Paving tropical ideals correspond to invariant partitions of $\\mathbb Z^n$.

Zero-dimensional degree 3 tropical ideals relate to 2-partitions of quotient groups.

Constructed uncountably many degree-3 tropical ideals with Boolean coefficients.

Abstract

Tropical ideals are a class of ideals in the tropical polynomial semiring that combinatorially abstracts the possible collections of supports of all polynomials in an ideal over a field. We study zero-dimensional tropical ideals I with Boolean coefficients in which all underlying matroids are paving matroids, or equivalently, in which all polynomials of minimal support have support of size deg(I) or deg(I)+1 -- we call them paving tropical ideals.

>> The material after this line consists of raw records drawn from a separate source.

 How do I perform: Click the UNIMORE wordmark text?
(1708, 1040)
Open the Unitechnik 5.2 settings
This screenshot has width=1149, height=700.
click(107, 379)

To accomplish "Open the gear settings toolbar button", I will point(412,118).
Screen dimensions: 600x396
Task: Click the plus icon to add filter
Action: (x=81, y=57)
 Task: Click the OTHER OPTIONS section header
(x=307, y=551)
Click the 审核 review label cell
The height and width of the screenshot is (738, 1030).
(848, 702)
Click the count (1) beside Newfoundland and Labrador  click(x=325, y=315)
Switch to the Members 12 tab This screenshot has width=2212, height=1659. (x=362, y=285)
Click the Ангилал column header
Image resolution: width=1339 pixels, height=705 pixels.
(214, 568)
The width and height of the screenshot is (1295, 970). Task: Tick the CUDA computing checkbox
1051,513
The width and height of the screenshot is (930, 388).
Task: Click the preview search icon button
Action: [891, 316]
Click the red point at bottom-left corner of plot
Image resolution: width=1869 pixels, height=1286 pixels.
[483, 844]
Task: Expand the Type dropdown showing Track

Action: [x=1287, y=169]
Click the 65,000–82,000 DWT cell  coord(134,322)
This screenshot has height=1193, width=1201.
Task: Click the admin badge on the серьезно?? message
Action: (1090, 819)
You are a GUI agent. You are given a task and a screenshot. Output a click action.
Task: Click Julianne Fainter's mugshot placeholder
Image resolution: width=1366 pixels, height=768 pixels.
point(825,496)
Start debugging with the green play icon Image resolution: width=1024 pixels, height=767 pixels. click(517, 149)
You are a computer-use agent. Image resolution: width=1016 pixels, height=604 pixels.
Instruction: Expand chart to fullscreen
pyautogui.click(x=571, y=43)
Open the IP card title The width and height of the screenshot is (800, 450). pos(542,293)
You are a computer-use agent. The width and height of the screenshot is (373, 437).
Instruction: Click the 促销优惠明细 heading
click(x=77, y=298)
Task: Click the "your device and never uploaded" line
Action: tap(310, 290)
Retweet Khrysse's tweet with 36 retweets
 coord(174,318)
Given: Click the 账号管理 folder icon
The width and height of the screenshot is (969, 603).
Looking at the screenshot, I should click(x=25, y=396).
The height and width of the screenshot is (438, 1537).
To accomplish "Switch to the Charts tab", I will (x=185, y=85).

We show that paving tropical ideals of degree d+1 are in bijection with $\mathbb Z^n$-invariant d-partitions of $\mathbb Z^n$. This implies that zero-dimensional tropical ideals of degree 3 with Boolean coefficients are in bijection with $\mathbb Z^n$-invariant 2-partitions of quotient groups of the form $\mathbb Z^n/L$. We provide several applications of these techniques, including a construction of uncountably many zero-dimensional degree-3 tropical ideals in one variable with Boolean coefficients, and new examples of non-realizable zero-dimensional tropical ideals.